The claims, and the honest line
Keeping what is documented apart from what is claimed:
| Claim | Status | What that means |
|---|---|---|
| The formations are real | T1 Documented | You can stand in one, photograph it and measure it. As artefacts they are not in dispute. |
| It is all human hoaxing | T3 Contested | Some formations are admittedly made by people, and skilled teams have built complex ones for cameras. But claimed and demonstrated hoaxes number a few hundred against more than 10,000 on record, they are made with planning and time, and none reproduce the plant-node anomalies below. As an account of the whole phenomenon it does not hold up. |
| Plant node anomalies (Levengood) | T3 Contested | The BLT Research Team and W.C. Levengood reported elongated and bent nodes and "expulsion cavities", attributed to brief intense heating. Published, but disputed on sampling and controls. |
| A point-source EM model (Haselhoff) | T3 Contested | Haselhoff (2001) fitted node-length data to a point source about 4 m above the centre. It is a published comment, not an independent confirmation. |
| "Made by something non-human" | T4 Speculative | No mechanism has been established and nothing here is proven. This is the open question the rest of the page points to: not whether ordinary hoaxing explains it, but what actually does. |
In one line: the formations are real; people hoax a few hundred of them, never the anomalous biology and never at the scale on record; the plant-science is peer-reviewed; and the honest reading is not that it is us, but that we do not yet know what it is.
Sources
- Levengood, W. C. (1994). Anatomical anomalies in crop formation plants. Physiologia Plantarum, 92(2), 356–363.
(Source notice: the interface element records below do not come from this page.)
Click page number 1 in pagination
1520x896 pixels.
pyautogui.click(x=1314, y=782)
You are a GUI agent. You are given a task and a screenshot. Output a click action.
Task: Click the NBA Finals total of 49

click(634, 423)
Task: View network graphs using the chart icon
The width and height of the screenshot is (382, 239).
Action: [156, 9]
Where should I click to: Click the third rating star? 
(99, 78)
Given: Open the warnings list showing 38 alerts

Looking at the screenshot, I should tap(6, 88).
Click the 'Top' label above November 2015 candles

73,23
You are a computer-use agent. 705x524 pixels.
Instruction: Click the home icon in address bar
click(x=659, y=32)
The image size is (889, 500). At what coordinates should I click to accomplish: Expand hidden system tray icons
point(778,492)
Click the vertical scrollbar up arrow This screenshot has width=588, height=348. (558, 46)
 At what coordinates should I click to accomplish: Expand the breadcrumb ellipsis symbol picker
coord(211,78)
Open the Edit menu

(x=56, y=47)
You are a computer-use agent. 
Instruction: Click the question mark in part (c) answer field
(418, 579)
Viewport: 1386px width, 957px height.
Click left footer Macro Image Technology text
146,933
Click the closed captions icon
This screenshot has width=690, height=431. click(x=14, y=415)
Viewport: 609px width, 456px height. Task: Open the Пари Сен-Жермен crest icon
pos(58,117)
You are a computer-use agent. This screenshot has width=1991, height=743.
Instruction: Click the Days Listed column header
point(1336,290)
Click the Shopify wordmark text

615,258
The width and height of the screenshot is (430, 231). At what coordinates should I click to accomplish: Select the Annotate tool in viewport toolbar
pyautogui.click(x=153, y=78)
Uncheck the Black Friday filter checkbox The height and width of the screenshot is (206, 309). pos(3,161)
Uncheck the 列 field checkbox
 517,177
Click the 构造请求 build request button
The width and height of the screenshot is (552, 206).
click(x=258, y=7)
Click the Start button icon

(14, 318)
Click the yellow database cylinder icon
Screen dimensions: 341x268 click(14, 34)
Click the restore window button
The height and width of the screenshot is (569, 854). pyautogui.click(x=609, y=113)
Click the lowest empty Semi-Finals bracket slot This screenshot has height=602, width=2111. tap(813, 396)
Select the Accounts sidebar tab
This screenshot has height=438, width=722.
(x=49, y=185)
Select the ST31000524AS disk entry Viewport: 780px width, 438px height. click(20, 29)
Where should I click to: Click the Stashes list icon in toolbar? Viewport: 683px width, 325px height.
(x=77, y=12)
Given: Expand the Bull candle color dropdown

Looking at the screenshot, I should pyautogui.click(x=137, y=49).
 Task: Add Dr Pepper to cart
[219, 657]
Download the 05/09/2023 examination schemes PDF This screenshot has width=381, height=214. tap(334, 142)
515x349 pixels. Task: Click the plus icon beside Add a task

- Levengood, W. C., & Talbott, N. P. (1999). Dispersion of energies in worldwide crop formations. Physiologia Plantarum, 105(4), 615–624.
- Haselhoff, E. H. (2001). Opinions and comments on Levengood & Talbott (1999). Physiologia Plantarum, 111(1), 123–125. The point-source electromagnetic model.
- Bower, D., & Chorley, D. (1991). The two self-confessed hoaxers who claimed the early English formations, flattening crop with a plank and rope; widely reported (e.g. Today, September 1991).
- Crop circle. Wikipedia. A mainstream overview of the phenomenon, its hoaxing history and the human-made consensus: en.wikipedia.org/wiki/Crop_circle.
- Nickell, J. (various). Skeptical analyses of the crop-circle phenomenon, Skeptical Inquirer. The counter-case to the anomaly claims.
- Irving, R., & Lundberg, J. (2006). The Field Guide: The Art, History & Philosophy of Crop Circle Making. An account of the craft from inside it.
A list of the real formations behind the presets ships with the simulator (famous-formations-reference).